Barınma sorununa önemli ölçüde dikkat çektiniz. Bu ilk etapta önemli bir kazanım olarak değerlendirilebilir. Diğer yandan kimi söylemleriniz toplum genelinde bir barınma sorununa ya da belki Engels’e referansla konut krizine işaret ediyor olsa da, daha çok üniversite yurtları etrafında karşılık buluyor gibisiniz. Sizce durum ne, barınma sorununu nasıl tanımlıyorsunuz ve hedeflediğiniz biçimde tartışıldığını düşünüyor musunuz?
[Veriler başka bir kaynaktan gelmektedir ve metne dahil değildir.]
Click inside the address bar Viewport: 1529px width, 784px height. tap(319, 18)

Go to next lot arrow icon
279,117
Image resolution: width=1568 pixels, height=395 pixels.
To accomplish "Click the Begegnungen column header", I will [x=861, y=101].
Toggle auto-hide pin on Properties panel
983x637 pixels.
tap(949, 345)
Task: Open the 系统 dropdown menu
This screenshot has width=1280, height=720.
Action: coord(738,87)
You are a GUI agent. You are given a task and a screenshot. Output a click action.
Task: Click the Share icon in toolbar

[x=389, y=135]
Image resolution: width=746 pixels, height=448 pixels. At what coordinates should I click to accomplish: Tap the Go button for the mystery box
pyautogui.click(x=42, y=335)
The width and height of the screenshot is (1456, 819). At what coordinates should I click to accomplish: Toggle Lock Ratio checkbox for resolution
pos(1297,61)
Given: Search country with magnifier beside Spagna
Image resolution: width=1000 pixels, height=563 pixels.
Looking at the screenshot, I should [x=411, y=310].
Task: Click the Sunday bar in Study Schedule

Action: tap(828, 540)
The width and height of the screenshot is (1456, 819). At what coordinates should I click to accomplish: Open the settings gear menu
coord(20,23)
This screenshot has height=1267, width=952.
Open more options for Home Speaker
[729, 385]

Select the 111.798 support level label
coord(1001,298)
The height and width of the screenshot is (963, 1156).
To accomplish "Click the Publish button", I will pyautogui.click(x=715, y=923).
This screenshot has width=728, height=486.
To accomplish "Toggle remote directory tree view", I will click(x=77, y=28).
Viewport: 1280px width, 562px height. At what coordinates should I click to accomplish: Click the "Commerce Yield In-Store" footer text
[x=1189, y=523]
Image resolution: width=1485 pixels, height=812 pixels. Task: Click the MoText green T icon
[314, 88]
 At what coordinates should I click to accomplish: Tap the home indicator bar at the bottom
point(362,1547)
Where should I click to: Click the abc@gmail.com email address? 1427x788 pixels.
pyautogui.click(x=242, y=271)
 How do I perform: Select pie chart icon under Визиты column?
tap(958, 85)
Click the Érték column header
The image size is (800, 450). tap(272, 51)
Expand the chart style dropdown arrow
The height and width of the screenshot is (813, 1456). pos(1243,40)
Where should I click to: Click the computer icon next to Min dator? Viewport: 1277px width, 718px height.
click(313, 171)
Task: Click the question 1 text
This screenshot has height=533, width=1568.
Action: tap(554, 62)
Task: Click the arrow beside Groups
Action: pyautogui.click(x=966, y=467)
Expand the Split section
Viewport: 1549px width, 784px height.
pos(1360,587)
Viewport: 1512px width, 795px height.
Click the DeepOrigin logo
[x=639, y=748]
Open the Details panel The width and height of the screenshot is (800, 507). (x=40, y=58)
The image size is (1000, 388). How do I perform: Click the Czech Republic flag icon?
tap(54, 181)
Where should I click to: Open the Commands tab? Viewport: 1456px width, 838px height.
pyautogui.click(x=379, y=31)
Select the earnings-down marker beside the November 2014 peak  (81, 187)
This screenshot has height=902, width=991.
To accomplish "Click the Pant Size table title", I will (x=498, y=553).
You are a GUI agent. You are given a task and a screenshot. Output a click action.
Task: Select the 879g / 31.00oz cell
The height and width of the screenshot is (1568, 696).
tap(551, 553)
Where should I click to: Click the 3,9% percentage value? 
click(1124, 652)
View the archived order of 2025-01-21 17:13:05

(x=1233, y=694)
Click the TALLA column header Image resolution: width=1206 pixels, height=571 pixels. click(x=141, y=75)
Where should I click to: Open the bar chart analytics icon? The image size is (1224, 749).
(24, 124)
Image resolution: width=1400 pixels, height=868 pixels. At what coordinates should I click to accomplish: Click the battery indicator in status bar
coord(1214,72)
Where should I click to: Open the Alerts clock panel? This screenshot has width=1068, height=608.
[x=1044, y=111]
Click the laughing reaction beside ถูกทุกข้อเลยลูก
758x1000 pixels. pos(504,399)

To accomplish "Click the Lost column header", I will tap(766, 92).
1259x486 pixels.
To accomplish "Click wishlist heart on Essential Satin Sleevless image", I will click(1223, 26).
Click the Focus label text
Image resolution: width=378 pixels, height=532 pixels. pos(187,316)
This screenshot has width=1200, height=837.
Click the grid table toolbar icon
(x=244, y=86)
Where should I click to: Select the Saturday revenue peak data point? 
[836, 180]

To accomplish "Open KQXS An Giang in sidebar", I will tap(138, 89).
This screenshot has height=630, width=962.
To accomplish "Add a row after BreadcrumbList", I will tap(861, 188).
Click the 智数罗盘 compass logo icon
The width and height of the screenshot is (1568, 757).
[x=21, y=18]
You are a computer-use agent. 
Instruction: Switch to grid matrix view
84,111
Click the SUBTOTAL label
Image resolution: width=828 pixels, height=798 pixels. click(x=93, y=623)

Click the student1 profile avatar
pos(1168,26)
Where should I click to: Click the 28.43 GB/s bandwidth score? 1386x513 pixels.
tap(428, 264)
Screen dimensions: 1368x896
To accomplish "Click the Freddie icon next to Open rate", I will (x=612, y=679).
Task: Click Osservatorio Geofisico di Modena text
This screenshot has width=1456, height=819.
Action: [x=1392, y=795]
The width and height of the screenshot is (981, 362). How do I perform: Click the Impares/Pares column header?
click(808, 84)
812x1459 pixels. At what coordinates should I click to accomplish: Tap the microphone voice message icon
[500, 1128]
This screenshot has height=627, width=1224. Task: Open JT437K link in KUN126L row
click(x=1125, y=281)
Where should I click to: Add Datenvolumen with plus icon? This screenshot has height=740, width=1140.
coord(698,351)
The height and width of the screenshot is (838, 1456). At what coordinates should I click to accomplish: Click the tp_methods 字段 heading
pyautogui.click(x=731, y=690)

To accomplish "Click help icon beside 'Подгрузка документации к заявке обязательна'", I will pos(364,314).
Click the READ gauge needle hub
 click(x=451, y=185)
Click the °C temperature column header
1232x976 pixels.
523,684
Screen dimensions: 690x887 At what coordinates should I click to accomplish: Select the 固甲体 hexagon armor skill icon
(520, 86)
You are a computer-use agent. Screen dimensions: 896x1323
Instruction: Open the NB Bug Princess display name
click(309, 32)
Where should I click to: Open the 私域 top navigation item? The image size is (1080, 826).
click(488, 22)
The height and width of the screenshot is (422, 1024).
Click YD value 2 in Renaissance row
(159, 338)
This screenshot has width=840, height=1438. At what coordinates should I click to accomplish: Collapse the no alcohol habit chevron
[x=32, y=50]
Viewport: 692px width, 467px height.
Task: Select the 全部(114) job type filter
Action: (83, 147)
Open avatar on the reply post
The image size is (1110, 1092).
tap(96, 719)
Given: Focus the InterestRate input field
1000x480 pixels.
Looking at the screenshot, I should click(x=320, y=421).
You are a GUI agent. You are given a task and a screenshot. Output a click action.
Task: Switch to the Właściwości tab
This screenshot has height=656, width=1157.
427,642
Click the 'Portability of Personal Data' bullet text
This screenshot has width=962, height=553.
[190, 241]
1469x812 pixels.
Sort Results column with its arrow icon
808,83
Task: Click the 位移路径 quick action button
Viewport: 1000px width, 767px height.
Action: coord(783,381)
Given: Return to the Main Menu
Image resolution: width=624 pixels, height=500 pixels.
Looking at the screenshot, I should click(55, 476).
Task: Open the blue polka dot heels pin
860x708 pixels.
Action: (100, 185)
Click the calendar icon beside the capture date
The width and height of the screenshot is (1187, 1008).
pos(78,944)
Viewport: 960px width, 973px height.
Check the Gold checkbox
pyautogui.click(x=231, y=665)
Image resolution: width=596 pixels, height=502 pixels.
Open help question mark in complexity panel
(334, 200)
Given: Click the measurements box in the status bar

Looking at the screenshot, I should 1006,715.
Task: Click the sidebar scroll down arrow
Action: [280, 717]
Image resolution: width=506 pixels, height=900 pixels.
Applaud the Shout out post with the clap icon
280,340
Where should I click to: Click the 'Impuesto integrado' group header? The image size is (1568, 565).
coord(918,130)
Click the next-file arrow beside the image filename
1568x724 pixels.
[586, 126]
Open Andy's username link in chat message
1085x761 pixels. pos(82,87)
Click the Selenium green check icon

Biz geçen sene ilk başladığımızda çok çeşitli karalama kampanyalarına maruz kaldık. İçişleri Bakanı çıkıp işte hepimizi çeşitli harflerin yan yana geldiği belli örgütlere yerleştirdi, adını bile duymadığımız. Cumhurbaşkanı çıkıp bunlar öğrenci değildi vs. söylemlerde bulundu. Yani biz bunların hiçbirine cevap verme gereksinimi dahi duymadık. Çünkü bizim ulaşmak istediğimiz kitle bu sorunu yaşayanlardı ve bu sorunun yaşandığının farkında olmayan ama bir farkındalık halinde bir şeyler yapmaya meyledebilecek insanlardı. Biz bunlara ulaştıktan sonra gelen tepkileri çok dikkate almadık açıkçası. Ama bu tepkiyi verenler bir ay sonra Ekim sonlarında bütün büyük şehirlerde minimum bir tane belediye binasını öğrencilere açtı misafirhane adıyla. Süresi belli değildi, bir aylık mı açtı, üç aylık mı açtılar. Ama hala açık bu misafirhaneler. Bunu bir kazanım olarak görüyoruz açıkçası. Böyle bir sorun olmadığını iddia edenler bile bu sorunun olduğunu kabullenip aslında buna dair kendilerince bir çözüm geliştirmeye çalıştılar. Onun dışında, yurtlarda sadece meseleyi sosyal medyadan paylaşarak bitirmiyoruz, gönüllü bir avukat ekibimiz var, ulaşıyorlar çeşitli dilekçeler yazılıyor, mahkemelere çıkılıyor, davalar açılıyor. Bu davalar sonucunda yurda geri alınanlar oluyor ya da pisliğe dair kanıtlarla birlikte idari mahkemeye dava açıyoruz. Bazen çeşitli milletvekillerine onların bölgesinde olan yurtlarını aratıyoruz. Meseleyi acil çözmeleri için vs. Yani konut krizi zaten bir kapitalizm sorunu aslında. Kapitalizm değişmeden, yıkılmadan bu sorunun çözümleri de imkansız. Bir konut krizinin, bir mülkiyet krizinin… O yüzden bize sadece iktidar tarafından değil çok farklı yerlerden de çeşitli eleştiriler gelmişti. Bu meseleye sadece böyle bakamazsınız. Bu mesele böyle çözülecek bir mesele değil. İşte bu mesele devrim meselesi vs. gibi çeşitli doğru söylemler gelmişti. Biz de bunu kabul ediyoruz zaten. Konut krizi dediğin gibi Engels’den beri var olan bir şey zaten.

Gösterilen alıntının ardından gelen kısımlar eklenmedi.